### Given request
List every line in the items below that contains the string "This".

[Recorded data]
===============

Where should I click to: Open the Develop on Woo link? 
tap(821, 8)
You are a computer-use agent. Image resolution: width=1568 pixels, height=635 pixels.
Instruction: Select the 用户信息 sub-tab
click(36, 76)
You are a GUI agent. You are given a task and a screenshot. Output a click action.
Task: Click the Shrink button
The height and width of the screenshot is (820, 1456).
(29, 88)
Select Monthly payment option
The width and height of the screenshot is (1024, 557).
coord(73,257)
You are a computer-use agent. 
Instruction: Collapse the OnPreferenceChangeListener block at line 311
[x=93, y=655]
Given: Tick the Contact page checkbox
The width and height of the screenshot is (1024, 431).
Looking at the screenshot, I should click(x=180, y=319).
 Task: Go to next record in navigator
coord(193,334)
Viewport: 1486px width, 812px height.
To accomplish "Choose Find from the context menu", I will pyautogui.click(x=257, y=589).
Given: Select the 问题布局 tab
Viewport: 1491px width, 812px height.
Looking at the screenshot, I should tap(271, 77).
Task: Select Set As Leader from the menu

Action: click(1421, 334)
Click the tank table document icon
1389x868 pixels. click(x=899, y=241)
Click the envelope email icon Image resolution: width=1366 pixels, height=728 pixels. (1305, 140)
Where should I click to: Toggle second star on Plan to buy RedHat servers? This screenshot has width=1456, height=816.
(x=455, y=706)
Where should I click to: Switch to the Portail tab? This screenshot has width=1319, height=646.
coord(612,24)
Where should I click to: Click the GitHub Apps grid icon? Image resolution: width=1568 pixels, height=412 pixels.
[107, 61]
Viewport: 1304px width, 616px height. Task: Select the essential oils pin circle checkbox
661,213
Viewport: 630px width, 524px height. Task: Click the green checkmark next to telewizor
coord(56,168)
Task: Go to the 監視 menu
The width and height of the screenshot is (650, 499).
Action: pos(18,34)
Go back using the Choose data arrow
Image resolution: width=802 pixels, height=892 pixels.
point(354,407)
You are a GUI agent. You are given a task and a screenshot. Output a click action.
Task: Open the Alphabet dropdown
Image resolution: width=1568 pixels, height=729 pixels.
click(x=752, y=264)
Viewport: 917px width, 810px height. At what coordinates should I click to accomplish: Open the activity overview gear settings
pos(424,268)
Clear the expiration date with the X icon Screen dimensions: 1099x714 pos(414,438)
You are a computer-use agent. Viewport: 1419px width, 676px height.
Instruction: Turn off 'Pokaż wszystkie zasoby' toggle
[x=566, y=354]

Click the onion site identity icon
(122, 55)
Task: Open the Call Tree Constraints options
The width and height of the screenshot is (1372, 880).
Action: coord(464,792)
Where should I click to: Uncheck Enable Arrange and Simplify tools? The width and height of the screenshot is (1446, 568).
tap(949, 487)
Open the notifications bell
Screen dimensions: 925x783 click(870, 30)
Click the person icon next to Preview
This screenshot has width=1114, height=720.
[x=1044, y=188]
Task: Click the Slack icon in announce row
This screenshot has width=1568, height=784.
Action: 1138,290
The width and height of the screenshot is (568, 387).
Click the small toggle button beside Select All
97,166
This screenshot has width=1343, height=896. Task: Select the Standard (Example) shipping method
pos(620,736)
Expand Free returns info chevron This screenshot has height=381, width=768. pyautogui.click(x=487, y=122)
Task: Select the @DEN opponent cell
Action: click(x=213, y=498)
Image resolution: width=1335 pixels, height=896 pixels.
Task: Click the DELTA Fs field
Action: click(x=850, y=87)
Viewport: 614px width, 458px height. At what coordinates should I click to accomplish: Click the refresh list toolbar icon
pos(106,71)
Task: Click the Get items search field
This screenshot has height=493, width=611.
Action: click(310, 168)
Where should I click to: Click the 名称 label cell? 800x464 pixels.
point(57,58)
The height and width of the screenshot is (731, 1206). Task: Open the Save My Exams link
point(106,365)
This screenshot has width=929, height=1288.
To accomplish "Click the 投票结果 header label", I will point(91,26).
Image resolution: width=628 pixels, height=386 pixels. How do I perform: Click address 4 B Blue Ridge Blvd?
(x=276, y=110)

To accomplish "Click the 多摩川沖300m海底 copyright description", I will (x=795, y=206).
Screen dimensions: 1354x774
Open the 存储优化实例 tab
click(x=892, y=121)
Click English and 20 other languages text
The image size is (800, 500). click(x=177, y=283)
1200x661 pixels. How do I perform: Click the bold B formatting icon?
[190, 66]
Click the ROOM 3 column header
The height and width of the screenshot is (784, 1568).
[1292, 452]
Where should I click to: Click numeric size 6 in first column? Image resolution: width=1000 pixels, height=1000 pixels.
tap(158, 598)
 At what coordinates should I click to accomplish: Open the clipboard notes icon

===============

### Answer
Where should I click to: Toggle second star on Plan to buy RedHat servers? This screenshot has width=1456, height=816.
Where should I click to: Switch to the Portail tab? This screenshot has width=1319, height=646.
This screenshot has width=1114, height=720.
This screenshot has width=1568, height=784.
This screenshot has width=1343, height=896. Task: Select the Standard (Example) shipping method
Expand Free returns info chevron This screenshot has height=381, width=768. pyautogui.click(x=487, y=122)
This screenshot has height=493, width=611.
This screenshot has width=929, height=1288.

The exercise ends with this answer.